> WORK REQUIRED
Please print all of the records below again, word for word and without any changes.

> Entries on where items appear

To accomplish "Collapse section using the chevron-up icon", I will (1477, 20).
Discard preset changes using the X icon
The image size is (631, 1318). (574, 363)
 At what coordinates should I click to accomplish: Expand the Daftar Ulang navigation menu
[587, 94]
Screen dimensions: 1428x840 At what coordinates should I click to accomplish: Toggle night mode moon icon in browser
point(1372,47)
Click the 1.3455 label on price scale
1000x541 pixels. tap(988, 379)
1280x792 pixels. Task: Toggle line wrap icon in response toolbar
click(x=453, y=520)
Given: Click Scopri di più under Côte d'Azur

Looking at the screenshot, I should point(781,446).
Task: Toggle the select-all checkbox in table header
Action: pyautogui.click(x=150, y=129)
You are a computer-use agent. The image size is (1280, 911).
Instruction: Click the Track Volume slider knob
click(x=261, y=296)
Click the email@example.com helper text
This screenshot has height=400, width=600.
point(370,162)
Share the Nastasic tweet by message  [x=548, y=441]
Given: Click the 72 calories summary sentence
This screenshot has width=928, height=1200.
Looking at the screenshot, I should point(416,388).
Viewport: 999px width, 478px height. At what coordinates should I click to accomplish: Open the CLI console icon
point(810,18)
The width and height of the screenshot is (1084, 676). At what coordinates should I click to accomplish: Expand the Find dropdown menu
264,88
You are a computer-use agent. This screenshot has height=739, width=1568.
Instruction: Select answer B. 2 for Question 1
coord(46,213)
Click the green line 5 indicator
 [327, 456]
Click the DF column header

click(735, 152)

> THE RESULT
To accomplish "Collapse section using the chevron-up icon", I will (1477, 20).
Discard preset changes using the X icon
The image size is (631, 1318). (574, 363)
 At what coordinates should I click to accomplish: Expand the Daftar Ulang navigation menu
[587, 94]
Screen dimensions: 1428x840 At what coordinates should I click to accomplish: Toggle night mode moon icon in browser
point(1372,47)
Click the 1.3455 label on price scale
1000x541 pixels. tap(988, 379)
1280x792 pixels. Task: Toggle line wrap icon in response toolbar
click(x=453, y=520)
Given: Click Scopri di più under Côte d'Azur

Looking at the screenshot, I should point(781,446).
Task: Toggle the select-all checkbox in table header
Action: pyautogui.click(x=150, y=129)
You are a computer-use agent. The image size is (1280, 911).
Instruction: Click the Track Volume slider knob
click(x=261, y=296)
Click the email@example.com helper text
This screenshot has height=400, width=600.
point(370,162)
Share the Nastasic tweet by message  [x=548, y=441]
Given: Click the 72 calories summary sentence
This screenshot has width=928, height=1200.
Looking at the screenshot, I should point(416,388).
Viewport: 999px width, 478px height. At what coordinates should I click to accomplish: Open the CLI console icon
point(810,18)
The width and height of the screenshot is (1084, 676). At what coordinates should I click to accomplish: Expand the Find dropdown menu
264,88
You are a computer-use agent. This screenshot has height=739, width=1568.
Instruction: Select answer B. 2 for Question 1
coord(46,213)
Click the green line 5 indicator
 [327, 456]
Click the DF column header

click(735, 152)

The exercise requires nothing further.